Stationäre Behandlungen
Die Ausgaben für Krankenhausbehandlungen entwickeln sich mit 7,0 Prozent weiterhin äußerst dynamisch (1. Quartal 2023: +7,7 Prozent). Ursächlich hierfür sei die Kombination aus einer sehr dynamischen Preiskomponente, steigenden Fallzahlen sowie insbesondere die mit 12,5 Prozent erneut stark gestiegenen Pflegepersonalkosten.

Arzneimittel
Weiterhin dämpfend wirkt die Erhöhung der gesetzlichen Rabatte pharmazeutischer Unternehmer durch das GKV-Finanzstabilisierungsgesetz auf die Aufwendungen für die Versorgung mit Arzneimitteln, die um 2,4 Prozent stiegen.

Ambulante Behandlung
Die Ausgaben der GKV für ambulant-ärztliche Behandlungen stiegen im 1. Halbjahr um 1,0 Prozent. Dämpfend wirkten u.a. der deutliche Rückgang von Corona-spezifischen Abrechnungsziffern (z. B. Testungen).

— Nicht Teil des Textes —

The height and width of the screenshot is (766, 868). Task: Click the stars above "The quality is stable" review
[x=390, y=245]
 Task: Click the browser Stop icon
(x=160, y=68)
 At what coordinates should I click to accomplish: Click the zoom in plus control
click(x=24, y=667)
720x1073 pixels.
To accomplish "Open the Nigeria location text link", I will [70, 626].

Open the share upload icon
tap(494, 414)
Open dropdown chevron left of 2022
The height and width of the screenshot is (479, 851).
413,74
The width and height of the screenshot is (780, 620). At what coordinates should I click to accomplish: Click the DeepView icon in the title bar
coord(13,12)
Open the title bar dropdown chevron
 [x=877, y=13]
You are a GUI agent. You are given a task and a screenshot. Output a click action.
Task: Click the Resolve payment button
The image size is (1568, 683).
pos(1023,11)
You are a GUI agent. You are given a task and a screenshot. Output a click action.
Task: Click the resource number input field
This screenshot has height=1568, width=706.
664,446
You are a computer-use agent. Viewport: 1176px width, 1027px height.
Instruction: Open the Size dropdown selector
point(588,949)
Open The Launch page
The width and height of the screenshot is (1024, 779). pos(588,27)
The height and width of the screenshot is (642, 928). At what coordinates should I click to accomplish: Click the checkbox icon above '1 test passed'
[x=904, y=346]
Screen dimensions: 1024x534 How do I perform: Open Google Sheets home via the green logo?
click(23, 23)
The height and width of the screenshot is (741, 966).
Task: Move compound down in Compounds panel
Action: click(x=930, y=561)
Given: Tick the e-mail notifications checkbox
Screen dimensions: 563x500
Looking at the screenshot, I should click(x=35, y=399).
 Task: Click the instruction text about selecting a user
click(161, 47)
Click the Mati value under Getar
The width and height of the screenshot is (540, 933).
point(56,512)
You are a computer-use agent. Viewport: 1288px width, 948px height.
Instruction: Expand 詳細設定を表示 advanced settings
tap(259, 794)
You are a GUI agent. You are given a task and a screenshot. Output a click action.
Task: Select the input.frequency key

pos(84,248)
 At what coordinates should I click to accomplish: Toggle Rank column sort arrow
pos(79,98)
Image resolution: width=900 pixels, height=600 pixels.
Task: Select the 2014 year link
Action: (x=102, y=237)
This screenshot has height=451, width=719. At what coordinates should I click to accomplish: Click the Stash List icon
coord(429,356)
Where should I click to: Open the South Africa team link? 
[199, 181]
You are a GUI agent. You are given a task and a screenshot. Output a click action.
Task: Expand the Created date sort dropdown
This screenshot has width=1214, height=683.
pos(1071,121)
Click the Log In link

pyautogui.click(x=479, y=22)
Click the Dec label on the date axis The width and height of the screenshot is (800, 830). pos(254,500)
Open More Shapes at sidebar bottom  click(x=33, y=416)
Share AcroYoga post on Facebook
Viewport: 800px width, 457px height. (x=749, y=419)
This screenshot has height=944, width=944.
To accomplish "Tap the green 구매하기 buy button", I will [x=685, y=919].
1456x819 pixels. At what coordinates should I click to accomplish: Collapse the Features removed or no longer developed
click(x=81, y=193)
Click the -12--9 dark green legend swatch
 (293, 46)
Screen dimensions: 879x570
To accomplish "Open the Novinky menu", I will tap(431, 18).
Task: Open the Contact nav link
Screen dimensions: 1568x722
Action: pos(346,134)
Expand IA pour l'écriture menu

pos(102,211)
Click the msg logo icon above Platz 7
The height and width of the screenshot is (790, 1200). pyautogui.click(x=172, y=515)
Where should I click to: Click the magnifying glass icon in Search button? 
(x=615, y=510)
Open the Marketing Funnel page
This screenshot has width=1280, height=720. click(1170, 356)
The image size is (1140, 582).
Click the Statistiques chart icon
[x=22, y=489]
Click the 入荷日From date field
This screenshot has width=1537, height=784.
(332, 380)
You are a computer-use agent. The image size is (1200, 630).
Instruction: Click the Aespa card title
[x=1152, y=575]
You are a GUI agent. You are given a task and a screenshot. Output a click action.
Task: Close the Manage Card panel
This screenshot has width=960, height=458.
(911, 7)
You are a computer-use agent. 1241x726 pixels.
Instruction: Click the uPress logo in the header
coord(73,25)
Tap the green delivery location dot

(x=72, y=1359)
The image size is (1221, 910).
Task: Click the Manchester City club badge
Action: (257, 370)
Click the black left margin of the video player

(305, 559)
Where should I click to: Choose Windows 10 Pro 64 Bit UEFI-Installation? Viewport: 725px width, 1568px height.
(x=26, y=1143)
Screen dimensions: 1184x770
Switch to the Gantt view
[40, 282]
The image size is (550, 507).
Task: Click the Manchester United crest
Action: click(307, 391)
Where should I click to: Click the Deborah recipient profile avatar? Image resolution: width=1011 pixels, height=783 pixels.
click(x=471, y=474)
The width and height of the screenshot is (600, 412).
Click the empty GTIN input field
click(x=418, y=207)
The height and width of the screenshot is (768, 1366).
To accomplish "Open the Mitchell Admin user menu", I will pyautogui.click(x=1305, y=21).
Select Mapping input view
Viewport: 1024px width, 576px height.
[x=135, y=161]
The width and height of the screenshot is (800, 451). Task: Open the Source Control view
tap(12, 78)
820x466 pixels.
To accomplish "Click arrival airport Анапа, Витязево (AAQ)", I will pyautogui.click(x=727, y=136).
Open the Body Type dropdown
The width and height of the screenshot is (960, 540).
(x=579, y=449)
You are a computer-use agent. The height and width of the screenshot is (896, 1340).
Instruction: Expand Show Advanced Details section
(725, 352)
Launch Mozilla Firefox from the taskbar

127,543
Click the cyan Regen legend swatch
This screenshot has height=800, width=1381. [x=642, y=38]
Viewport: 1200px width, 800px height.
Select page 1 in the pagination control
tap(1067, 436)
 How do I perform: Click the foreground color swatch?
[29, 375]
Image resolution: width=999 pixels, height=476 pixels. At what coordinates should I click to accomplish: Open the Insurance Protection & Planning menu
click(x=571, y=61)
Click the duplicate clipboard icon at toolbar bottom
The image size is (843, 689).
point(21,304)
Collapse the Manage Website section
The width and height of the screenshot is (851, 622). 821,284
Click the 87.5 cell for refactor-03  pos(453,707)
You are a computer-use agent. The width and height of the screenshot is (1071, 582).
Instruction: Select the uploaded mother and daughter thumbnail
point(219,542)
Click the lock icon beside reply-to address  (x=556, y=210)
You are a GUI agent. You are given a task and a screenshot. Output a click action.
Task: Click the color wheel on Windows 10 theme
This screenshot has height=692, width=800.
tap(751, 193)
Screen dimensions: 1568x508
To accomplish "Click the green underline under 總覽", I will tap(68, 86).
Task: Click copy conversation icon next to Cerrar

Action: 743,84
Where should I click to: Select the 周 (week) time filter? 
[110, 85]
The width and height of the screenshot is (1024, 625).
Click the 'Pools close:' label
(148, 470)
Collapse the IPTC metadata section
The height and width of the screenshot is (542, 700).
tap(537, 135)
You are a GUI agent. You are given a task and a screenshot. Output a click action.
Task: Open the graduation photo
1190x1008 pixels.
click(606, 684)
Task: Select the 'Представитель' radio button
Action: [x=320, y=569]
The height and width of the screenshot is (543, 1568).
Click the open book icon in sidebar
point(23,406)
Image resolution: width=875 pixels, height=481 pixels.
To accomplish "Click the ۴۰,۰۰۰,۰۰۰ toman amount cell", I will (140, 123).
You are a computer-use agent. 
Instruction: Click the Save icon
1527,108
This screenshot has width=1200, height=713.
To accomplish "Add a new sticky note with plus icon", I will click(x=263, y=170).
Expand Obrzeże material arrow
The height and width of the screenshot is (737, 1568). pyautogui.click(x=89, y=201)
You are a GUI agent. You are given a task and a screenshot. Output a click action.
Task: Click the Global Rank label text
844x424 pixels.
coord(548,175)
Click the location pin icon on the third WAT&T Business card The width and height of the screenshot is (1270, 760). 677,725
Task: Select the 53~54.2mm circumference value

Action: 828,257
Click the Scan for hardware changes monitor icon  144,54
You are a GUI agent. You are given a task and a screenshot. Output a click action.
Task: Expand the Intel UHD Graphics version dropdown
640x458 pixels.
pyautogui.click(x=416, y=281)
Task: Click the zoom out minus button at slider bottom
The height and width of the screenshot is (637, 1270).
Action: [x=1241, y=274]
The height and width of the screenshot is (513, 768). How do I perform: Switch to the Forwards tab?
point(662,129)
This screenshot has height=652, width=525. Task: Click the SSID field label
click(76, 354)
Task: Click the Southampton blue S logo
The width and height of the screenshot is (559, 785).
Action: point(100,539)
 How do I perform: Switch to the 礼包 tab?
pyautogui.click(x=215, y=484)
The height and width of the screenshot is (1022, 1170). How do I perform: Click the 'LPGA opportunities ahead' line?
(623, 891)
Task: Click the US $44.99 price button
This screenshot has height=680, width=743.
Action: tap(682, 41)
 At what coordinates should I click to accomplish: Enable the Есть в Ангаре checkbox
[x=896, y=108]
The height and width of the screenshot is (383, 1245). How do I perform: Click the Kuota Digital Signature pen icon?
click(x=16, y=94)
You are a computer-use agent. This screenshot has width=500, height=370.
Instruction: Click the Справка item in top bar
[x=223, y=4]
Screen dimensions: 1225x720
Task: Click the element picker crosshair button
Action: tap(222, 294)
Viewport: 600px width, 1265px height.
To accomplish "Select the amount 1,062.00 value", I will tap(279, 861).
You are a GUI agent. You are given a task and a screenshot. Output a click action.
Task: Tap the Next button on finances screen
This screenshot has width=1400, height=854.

Prävention, Reha, Krankenpflege
Stark gestiegen sind die Ausgaben für Schutzimpfungen mit 17,8 Prozent, für häusliche Krankenpflege mit 12,0 Prozent sowie für Vorsorge- und Rehabilitationsleistungen mit 11,1 Prozent. Letztere wiesen nach den pandemiebedingten Einbrüchen der vergangenen Jahre schon 2022 eine überdurchschnittliche Dynamik auf. Im Bereich der Schutzimpfungen ist die starke Wachstumsrate insbesondere auf die Ausgaben für die Abgabe von Impfstoffen gegen Gürtelrose und FSME zurückzuführen. Die Dynamik bei der häuslichen Krankenpflege dürfte primär im Tariftreuegesetz begründet sein, das am 1. September 2022 in Kraft trat.

Bei der Interpretation der Daten des 1. Halbjahres sei laut BMG zu berücksichtigen, dass die Ausgaben in vielen Leistungsbereichen, insbesondere bei Ärzten und Zahnärzten, noch von Schätzungen geprägt sind, da Abrechnungsdaten häufig noch nicht oder nur teilweise vorliegen.

Zusatzbeitragssatz 2024 bis zum 01.11.2023

Der GKV-Schätzerkreis wird die Versichertenentwicklung, die Ausgaben und die Einnahmen der GKV für das laufende und das kommende Jahr Mitte Oktober prognostizieren. Das BMG wird daraufhin bis zum 1. November unter Berücksichtigung der Ergebnisse des Schätzerkreises den durchschnittlichen ausgabendeckenden Zusatzbeitragssatz für das Jahr 2024 bekannt geben.